Fake News at Waterloo East Theatre
Fake News at Waterloo East Theatre

‘Fake News’ has achieved widespread notoriety as a catchphrase that encapsulates many of the disturbing features of our times. So Osman Baig’s one-man show on this very topic is to be welcomed. Unfortunately, I was not entirely convinced by Baig’s monologue. Clearly very talented Baig has not only written Fake News but performs it with tremendous energy and brio. As a journalist, he has much to say about life in a newsroom. But his account of ‘Fake News’ and how it works just didn’t convince.

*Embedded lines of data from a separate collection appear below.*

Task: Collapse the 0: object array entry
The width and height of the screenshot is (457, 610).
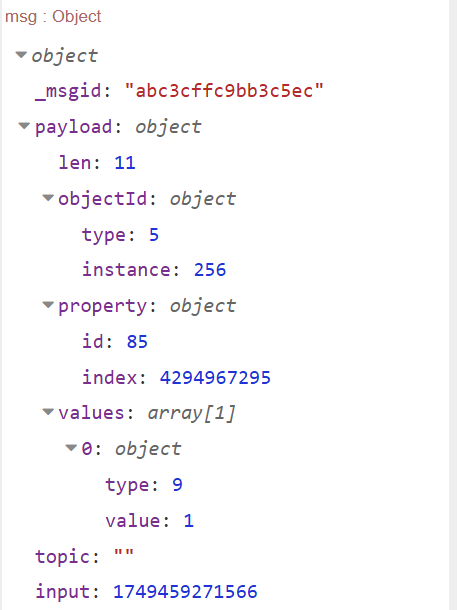Action: pos(71,448)
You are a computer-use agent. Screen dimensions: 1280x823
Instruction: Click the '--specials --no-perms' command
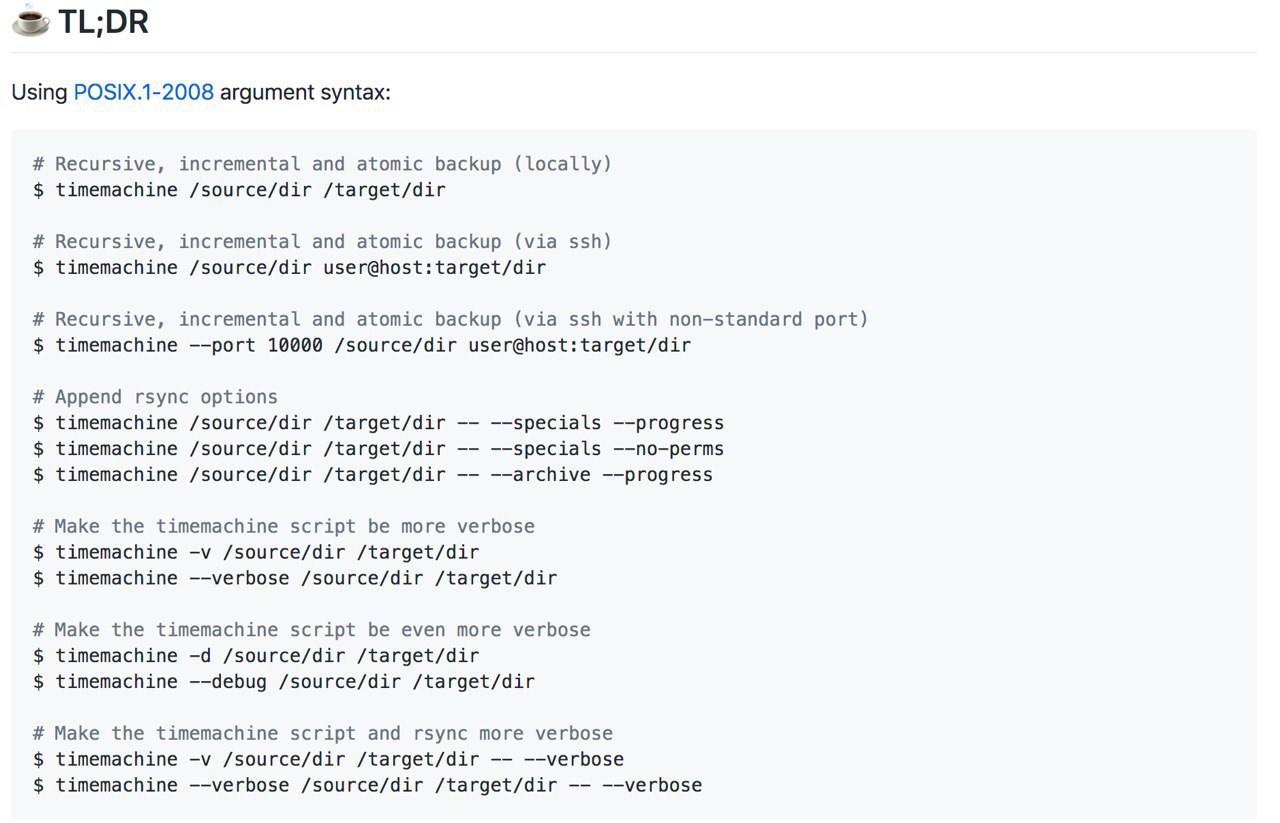378,449
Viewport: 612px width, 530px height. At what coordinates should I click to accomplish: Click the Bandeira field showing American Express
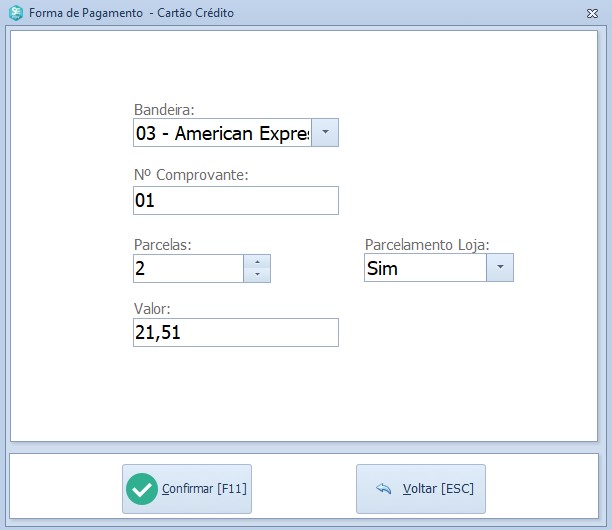click(x=222, y=133)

In this one-man show, Osman Baig takes to the stage and enters in medias res into a 50-minute monologue about life as a journalist on the millennialtimes.com. He frames the talk as an account to the new intake of unpaid interns about how he became famous overnight and secured a senior management position. He is at his best when describing the horrors of office politics. Think of The Thick of It or indeed The Office. His impersonations of his ghastly boss Debbie is well drawn. A cross between Cruella de Vil and Margaret Thatcher, she urges him to remember the three hallmarks of a writer on the millennial times: Fact, finesse and finance. Especially the latter. And he is spot on when he notes that journalism is not about the greatest story ever told but about the greatest story ever sold. I also enjoyed his account of “click bait” and how the chase for clicks is distorting our sense of what counts. As in cat videos and Jennifer Aniston’s hairstyle. Baig does all this very well and as a journalist obviously knows his stuff.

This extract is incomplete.